Current immunotherapies for the treatment of cancer exploit engineered T cells, a lymphocyte of the adaptive immune system. An alternative avenue is utilizing the major players of the innate immune system — natural killer (NK) cells. NK cells are innate lymphocytes that express activating receptors, including the NK group 2D (NKG2D) receptor. These NKG2D receptors recognize major histocompatibility complex (MHC) class I polypeptide–related sequence A (MICA) and MICB ligands displayed on the surface of tumor cells and pathogen-infected cells. However, tumors can disguise themselves by shedding these ligands, thereby preventing NK cells from detecting and destroying the tumor cells. In fact, high serum concentrations of shed MICA are correlated with disease progression in many human cancers.

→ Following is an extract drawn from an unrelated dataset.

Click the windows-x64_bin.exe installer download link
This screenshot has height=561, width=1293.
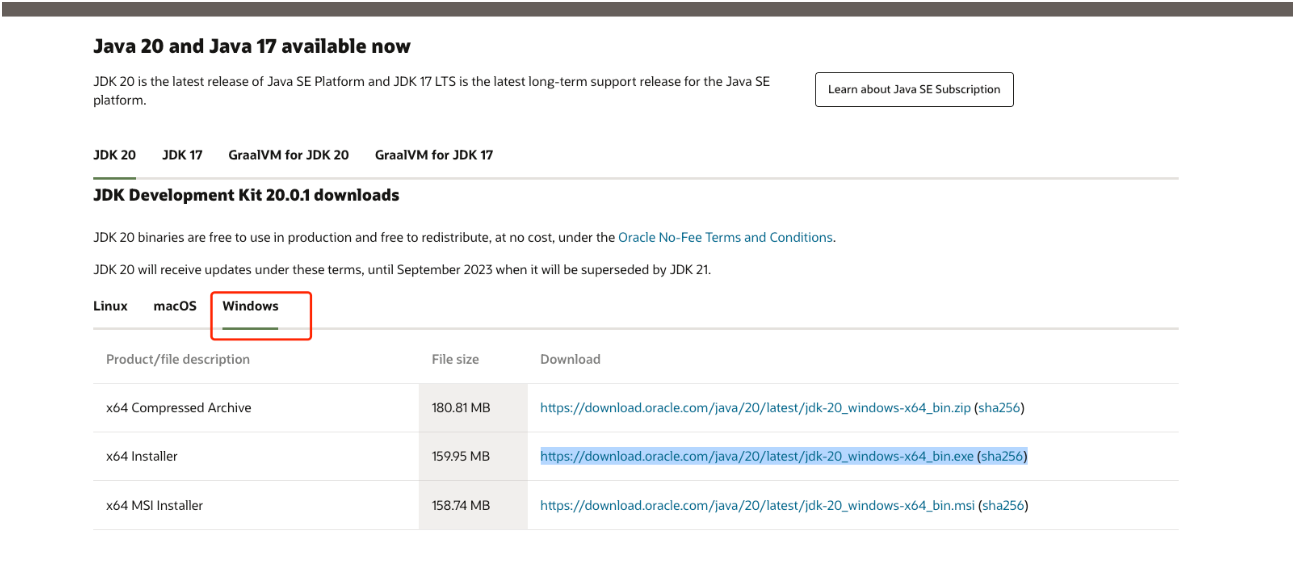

In a recent study lead by researchers at the Dana Farber Cancer Institute, antibodies were engineered to bind to key epitopes on MICA and MICB. By binding these sites required for initiation of MICA and MICB shedding, the antibodies prevented the loss of these ligands in a highly specific manner. By locking MICA and MICB onto the surface of tumor cells, NK cells were able to effectively drive antitumor immunity through activation of the NKG2D receptor and antibody-dependent cell-mediated cytotoxicity via CD16 Fc receptors.
This represents a clever approach to improve NK cell recognition of tumor cells. Harnessing the unique capabilities of the innate immune system overcomes common safety concerns with other cell therapies, thereby extending the range of immunotherapies beyond T cells. The article, titled “Antibody-mediated inhibition of MICA and MICB shedding promotes NK cell–driven tumor immunity,” was published in Science.